*SOURCE*:
⟨

This book is a great read for anyone interested in the psychology of success. If you want to become successful, but also treat others with a sense of fairness and add value in their lives, then this book will offer plenty of useful advice on how to get the most out of your network, while also contributing to it.
Adam Grant is an author and psychologist. He is a Professor of organisational psychology at the University of Pennsylvania. Grant has authored three New York Times bestsellers, including Give and Take, Originals and Option B. He hosts the podcast WorkLife and his TED talk on original thinkers & givers and takers has received more that 14 million views.
In this summary
Give and Take highlights what effective networking, collaboration, influence, negotiation, and leadership skills have in common. This landmark book opens up an approach to success that has the power to transform not just individuals and groups, but entire organizations and communities.
GIVERS, TAKERS & MATCHERS
The author has identified three fundamental styles of social interaction: giving, taking, and matching.
Takers like to get more than they give. They put their own interests ahead of others’ needs, and they use reciprocity to their own advantage. Takers believe we live in a competitive, dog-eat-dog world.
Givers prefer to give more than they get, generously sharing their time, energy, knowledge, skills, ideas, and connections, for other people to benefit.
Most of us are Matchers, aiming for a fine balance between giving and taking. Matchers have high fairness standards: they do help others authentically, but they also protect themselves by seeking reciprocity.

⟩

(Collection entries)

⟨

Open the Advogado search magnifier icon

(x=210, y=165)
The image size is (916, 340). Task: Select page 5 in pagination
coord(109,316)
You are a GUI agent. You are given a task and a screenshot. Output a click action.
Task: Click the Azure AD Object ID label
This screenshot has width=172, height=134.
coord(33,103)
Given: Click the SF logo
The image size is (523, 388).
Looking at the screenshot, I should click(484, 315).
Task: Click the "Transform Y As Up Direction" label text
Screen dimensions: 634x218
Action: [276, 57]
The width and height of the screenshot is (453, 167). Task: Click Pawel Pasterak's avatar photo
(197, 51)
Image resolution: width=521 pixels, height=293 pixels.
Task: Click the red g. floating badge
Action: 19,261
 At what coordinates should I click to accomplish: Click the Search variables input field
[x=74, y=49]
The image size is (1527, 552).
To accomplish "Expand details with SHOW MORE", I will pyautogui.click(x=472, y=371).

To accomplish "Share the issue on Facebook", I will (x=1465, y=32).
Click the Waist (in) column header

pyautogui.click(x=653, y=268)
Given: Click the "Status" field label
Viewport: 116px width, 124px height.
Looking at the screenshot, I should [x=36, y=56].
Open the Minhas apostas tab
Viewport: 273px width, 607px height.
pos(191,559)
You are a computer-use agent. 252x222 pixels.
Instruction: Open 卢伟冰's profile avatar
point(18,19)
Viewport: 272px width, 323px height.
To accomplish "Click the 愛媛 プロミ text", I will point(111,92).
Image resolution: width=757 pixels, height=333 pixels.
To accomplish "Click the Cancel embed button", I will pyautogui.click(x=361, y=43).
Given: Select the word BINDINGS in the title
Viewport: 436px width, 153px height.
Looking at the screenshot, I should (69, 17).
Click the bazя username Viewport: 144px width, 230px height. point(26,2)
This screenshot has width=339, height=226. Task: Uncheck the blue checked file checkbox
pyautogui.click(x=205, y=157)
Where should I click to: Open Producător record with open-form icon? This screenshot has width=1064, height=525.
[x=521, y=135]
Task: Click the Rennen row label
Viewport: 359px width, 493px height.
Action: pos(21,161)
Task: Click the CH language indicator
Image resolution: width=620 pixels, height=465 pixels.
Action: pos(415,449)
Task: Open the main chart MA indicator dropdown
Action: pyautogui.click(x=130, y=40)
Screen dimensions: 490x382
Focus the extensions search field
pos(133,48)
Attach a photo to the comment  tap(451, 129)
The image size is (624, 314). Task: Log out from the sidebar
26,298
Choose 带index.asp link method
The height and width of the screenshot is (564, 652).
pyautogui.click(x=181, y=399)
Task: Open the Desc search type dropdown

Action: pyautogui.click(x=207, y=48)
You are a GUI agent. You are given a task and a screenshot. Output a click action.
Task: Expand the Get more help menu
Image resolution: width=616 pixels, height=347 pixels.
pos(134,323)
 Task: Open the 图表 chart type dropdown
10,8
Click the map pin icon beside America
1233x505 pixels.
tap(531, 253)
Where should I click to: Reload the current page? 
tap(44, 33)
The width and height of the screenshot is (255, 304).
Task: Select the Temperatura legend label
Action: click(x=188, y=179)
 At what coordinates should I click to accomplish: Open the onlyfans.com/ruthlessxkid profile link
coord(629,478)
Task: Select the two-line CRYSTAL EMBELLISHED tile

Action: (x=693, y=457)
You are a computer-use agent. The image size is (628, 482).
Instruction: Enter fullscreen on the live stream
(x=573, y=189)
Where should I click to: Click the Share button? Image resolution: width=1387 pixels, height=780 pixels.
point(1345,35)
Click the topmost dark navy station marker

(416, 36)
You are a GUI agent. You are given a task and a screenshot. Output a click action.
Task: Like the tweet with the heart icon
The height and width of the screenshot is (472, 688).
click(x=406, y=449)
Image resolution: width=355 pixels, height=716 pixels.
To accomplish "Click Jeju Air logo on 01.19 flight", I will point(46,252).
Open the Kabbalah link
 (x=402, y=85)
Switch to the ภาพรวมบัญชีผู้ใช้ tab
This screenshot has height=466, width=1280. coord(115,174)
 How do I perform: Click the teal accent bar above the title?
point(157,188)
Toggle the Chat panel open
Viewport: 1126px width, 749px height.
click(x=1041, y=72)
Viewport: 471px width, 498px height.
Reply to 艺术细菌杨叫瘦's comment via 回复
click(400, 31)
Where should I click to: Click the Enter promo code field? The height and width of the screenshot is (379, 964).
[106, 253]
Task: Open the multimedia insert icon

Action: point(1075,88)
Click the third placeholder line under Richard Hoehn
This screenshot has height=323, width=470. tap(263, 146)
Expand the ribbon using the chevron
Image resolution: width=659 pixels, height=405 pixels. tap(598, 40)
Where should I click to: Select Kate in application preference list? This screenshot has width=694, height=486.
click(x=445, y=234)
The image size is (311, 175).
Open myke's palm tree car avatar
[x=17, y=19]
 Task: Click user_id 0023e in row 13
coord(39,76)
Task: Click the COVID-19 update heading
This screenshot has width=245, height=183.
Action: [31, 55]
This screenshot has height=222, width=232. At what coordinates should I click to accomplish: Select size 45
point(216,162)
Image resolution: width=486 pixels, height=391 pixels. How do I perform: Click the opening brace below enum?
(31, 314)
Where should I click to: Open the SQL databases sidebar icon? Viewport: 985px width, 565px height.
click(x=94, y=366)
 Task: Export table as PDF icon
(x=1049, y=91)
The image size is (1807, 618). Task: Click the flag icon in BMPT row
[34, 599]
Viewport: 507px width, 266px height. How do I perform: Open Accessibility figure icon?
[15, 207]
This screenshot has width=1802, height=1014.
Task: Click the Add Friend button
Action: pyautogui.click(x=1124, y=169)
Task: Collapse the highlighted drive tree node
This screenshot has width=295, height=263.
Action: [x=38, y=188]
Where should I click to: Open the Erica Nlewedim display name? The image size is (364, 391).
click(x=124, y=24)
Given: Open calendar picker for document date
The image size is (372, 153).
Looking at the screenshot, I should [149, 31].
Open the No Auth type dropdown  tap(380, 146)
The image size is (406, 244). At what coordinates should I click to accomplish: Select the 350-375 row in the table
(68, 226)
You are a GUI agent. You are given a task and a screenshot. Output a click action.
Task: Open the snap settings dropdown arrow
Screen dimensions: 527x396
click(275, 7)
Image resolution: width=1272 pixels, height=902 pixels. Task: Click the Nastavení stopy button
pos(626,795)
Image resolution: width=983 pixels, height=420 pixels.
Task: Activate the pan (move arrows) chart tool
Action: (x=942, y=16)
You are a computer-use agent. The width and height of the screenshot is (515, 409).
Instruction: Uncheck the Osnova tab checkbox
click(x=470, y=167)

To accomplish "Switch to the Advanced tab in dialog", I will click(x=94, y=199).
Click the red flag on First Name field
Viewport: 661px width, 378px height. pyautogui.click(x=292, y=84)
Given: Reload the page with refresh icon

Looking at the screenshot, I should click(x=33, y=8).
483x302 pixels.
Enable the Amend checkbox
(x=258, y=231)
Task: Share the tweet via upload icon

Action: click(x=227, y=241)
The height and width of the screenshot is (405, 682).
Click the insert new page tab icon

⟩

*GOAL*:
Extend the summary of Give and Take past its final sentence with a further passage in the same style.

*TASK OUTPUT*:
”Success depends heavily on how we approach our interactions with other people. Every time we interact with another person at work, we have a choice to make: do we try to claim as much value as we can, or contribute value without worrying about what we receive in return?”
Through strong networks, people over the centuries have gained invaluable access to knowledge, expertise, and influence.
Protecting Your Network
To protect the enclosed value of our network, we tend to keep away the Takers, withholding our trust and help. However, many Takers have evolved into fake Givers or Matchers, in order to access networks of other people.
Takers are especially convincing around powerful people – they charm and flatter their way up. As they gain more power, though, they start paying less attention to how they’re perceived by their peers, overtime jeopardising their relationships and reputation.
To recognise a Taker in your network:
1. Access other networks to see how they have treated their peers.
2. Observe their actions & conversations for signs of self-glorification and self-absorption.
3. Use the power of the Internet to track down reputational information through public databases, shared connections, and social network profiles – words and photos can reveal profound clues about us.
The main element of a powerful, well-balanced network is reciprocity. To maintain a strong network built around reciprocity, ask yourself:
1. Do I really care about helping, or am I just trying to create quid pro quo so I can later ask for a favor? If yes, then people on the receiving end might feel like they’re being manipulated.
2. Do I help based on the attitude of “I’ll do something for you, if you do something for me”? This will narrow your network only to connections with an immediate benefit at least as great as the benefit you’ve offered in exchange. There’s so much more to it.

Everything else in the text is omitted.